LinkedIn settles lawsuit alleging it overcharged advertisers
LinkedIn has agreed to pay $6.625 million to settle a proposed class action lawsuit accusing the social networking site of exaggerating the number of views of video ads.
The preliminary settlement was filed last week in federal court in San Jose, California, and is pending approval from U.S. District Judge Susan Van Keulen before the payout is confirmed.
LinkedIn, which denies any wrongdoing, has agreed to hire a third-party auditor for two years to review its advertising figures.
LinkedIn accused of inflating video ad views
The lawsuit stems from a complaint filed by Sacramento, California-based TopDevz, a team of developers, designers, project managers and quality assurance testers, who alleged that LinkedIn was exaggerating the number of ad impressions by counting the number of views of videos on the app even as users scrolled past them.

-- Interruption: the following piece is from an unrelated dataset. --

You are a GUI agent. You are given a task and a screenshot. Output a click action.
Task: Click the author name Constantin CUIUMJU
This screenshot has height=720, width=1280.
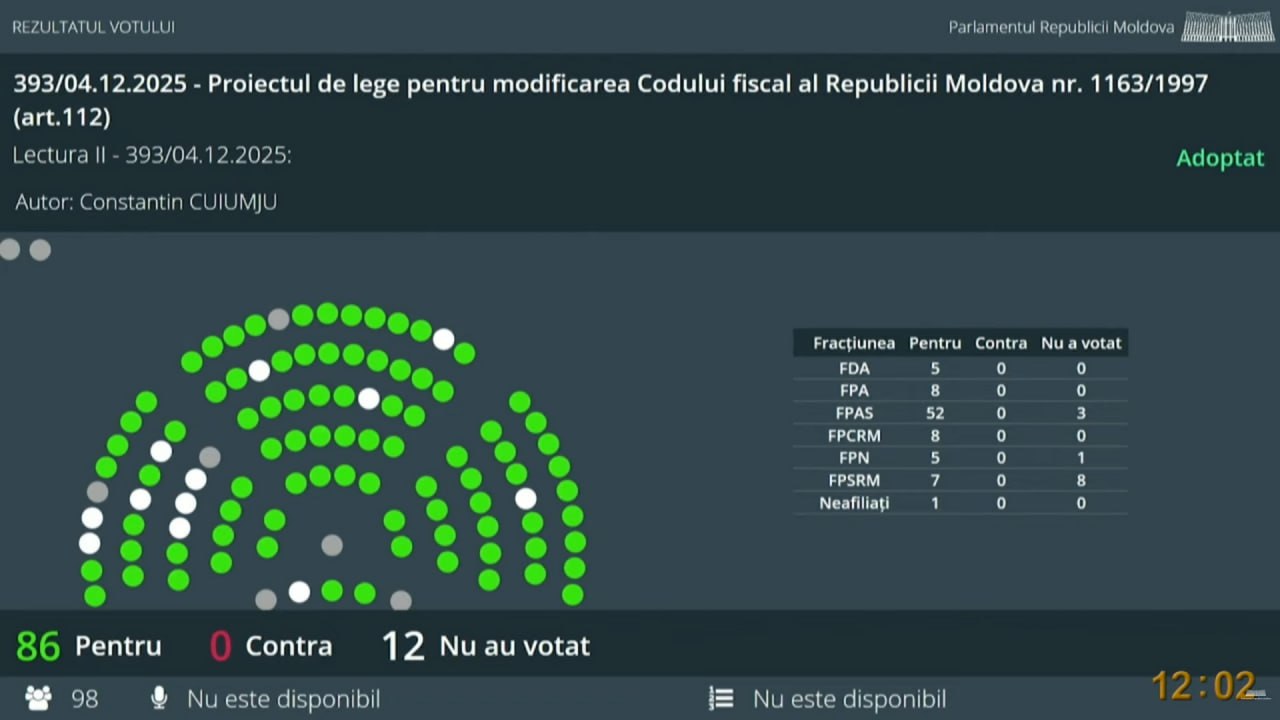(178, 202)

The legal action came just weeks after the Microsoft-owned platform confirmed it had fixed software bugs that had led to more than 400,000 overcharges — a mistake LinkedIn resolved by issuing credits to many affected advertisers.
The $6.625 million settlement covers U.S. advertisers who bought ads on the platform between January 2015 and May 2023 and then overpaid to cover an inflated number of impressions.

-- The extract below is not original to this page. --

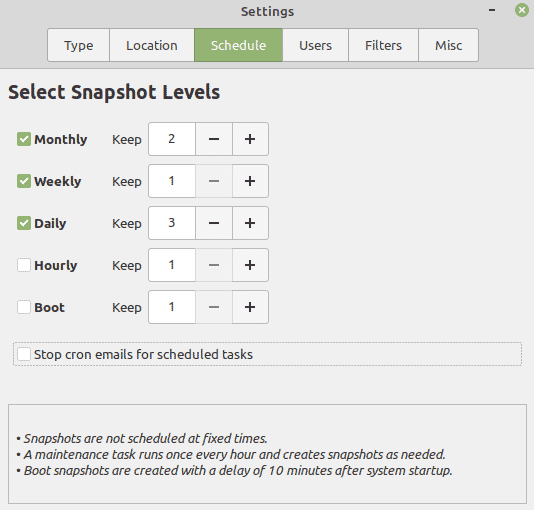Switch to the Type tab
This screenshot has height=510, width=534.
[x=79, y=45]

LinkedIn’s parent company, Microsoft, confirmed a 17% increase in revenue for the three months ended March 31. The company’s total revenue was $61.9 billion, with LinkedIn seeing a 10% increase in revenue. Microsoft is expected to report its latest quarterly results tomorrow.
TechRadar Pro The company has been asked for comment on the lawsuit, but has not yet received a response.